BEGIN Provided information

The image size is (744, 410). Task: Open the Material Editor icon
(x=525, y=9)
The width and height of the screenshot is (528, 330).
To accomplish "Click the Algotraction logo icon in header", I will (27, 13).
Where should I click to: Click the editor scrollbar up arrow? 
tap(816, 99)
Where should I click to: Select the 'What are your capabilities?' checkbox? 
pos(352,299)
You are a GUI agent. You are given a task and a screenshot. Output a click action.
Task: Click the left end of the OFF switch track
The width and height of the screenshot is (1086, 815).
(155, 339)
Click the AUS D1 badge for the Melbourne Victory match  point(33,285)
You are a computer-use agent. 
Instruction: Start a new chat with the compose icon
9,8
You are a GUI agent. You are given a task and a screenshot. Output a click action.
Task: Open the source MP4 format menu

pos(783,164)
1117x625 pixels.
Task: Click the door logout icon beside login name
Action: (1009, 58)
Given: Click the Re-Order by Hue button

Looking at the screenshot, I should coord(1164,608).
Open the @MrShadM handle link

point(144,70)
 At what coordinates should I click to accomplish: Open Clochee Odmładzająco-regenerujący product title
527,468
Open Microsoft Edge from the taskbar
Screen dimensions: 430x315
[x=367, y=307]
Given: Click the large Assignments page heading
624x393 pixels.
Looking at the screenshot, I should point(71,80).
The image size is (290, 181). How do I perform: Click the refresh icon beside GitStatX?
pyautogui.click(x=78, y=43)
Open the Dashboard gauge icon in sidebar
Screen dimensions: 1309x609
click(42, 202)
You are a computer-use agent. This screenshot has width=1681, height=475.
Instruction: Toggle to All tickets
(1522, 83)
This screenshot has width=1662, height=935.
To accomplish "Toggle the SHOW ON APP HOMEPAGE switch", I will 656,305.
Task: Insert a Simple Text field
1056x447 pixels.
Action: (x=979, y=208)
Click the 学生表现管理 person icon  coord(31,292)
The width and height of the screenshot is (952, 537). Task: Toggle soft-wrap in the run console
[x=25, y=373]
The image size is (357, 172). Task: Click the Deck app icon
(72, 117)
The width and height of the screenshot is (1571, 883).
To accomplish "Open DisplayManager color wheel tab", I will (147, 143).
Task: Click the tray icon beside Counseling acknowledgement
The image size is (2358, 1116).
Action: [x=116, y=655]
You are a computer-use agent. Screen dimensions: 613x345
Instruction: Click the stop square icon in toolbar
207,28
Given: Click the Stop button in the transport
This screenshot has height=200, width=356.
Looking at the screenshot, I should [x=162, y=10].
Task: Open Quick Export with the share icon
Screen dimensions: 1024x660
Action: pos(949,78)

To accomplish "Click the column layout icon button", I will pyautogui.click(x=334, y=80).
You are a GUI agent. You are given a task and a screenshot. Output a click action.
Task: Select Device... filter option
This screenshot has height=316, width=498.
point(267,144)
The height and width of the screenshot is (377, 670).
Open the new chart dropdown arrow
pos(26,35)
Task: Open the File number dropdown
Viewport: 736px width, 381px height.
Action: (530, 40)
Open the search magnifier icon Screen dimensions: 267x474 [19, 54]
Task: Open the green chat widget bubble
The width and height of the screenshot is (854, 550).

END Provided information

Task details
Render everything from the line containing "Task: Open the green chat widget bubble" down through the end of the items as a Markdown table with the columns No. and Text. Give each line its own row with a sequential number, and omit blank lines.

Final result
| No. | Text |
|---|---|
| 1 | Task: Open the green chat widget bubble |
| 2 | The width and height of the screenshot is (854, 550). |